Kiedy Cooper pomagał swojej dziewczynie sprzątać jej szafę (już bije połowę chłopaków, których znam), zauważył coś dziwnego. Wszystkie ubrania, których się pozbyła, były głównie oznaczone jako „XL” jako bardzo duże, ale nie to było dziwne – chodziło o to, że wszystkie pasowały idealnie.
Więcej:Wstyd ciała powoduje u kobiet bardziej niż emocjonalny ból
Więc dlaczego to ma znaczenie? Faceci są zwykle trochę więksi niż ich koleżanki, więc miałoby sens, że jej rozmiar XL odzież pasowałby do niego, prawda? Zło. Ten proces myślowy jest dokładnie tym, dlaczego rozmiar kobiet jest źródłem wstydu naszego ciała, co Cooper zwięźle wskazuje w tym poście na Facebooku.
Czy ktoś jeszcze chce dać temu facetowi regularny podcast? Jest po prostu coś tak odświeżającego w kimś, kto nazywa bzdury na czymś, co często przelatuje przez radar z jednego okropnego powodu – wciąż ma tak duży wpływ na poczucie własnej wartości kobiet. Nie chcemy rozmawiać o metkach na naszych ubraniach, ponieważ automatycznie umieszczają nas one w kategorii rozmiarów, co z kolei otwiera nas na osąd społeczny.

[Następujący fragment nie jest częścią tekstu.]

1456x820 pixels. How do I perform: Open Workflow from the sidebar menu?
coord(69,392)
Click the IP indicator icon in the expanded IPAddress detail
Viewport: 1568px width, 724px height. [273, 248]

Jestem absolutnie winna tego, że rozmiar dyktuje mi poziom pewności siebie. Zawsze miałam dość przeciętną wagę i rozmiar, ale kiedy byłam w liceum, zdecydowałam, że rozmiar 4 (lub dżinsy 27) jest tam, gdzie powinnam być. Oczywiście wciąż rosłem i od czasu do czasu trudno mi było pozostać tak małym. Jednak zamiast po prostu zwiększać rozmiar, nosiłam zwiewne sukienki, dopóki nie byłam w stanie wcisnąć się z powrotem w mój idealny rozmiar spodni. Wszystko dlatego, że nie mogłem poradzić sobie z pomysłem noszenia większego rozmiaru.
Teraz wyobraź sobie wiele młodych dziewcząt, które bez względu na to, co robią, nie mieszczą się w rozmiarach, które społeczeństwo uważa za przeciętne. Jak ujął to Cooper: „To bzdury tutaj są powodem, dla którego mamy 8-latków z zaburzeniami odżywiania”.
Więcej:Kobieta, która powiedziała, że jest za duża, by nosić bikini, ma ostatni śmiech
Post Coopera jest bardzo aktualny i wcale nie jest zabawny. Dzisiejsze rozmiary ubrań dałyby każdemu kompleks, bez względu na to, jak małe są, a straszna ironia losu polega na tym, że są one całkowicie bez znaczenia. ten 0 i podwójne 0 rozmiary, które widzisz w domach towarowych, nie istniały przed 2000 rokiem. Na przełomie wieków 0 odpowiadałoby rozmiarowi 2, a w latach 60. odpowiadałoby rozmiarowi 4. To było kiedy Marilyn Monroe miała rozmiar 12, czyli dzisiaj rozmiar 6. Rozumiesz, jak subiektywna jest jeszcze ta sprawa doboru rozmiaru?
Oczywiście problem z dzisiejszymi rozmiarami próżności polega na tym, że kobiety są teraz większe niż 50 lat temu, więc większość z nas nie czuje się tak próżno w garderobie.
Więcej:Nienawistna grupa zawstydzająca tłuszcz rozdaje kobietom w metrze karty nikczemne
Firmy odzieżowe, błagamy: Pomyśl o prawdziwej przeciętnej kobiecie, a nie o tej w twojej moda czasopisma. Czas zmienić tabele rozmiarów.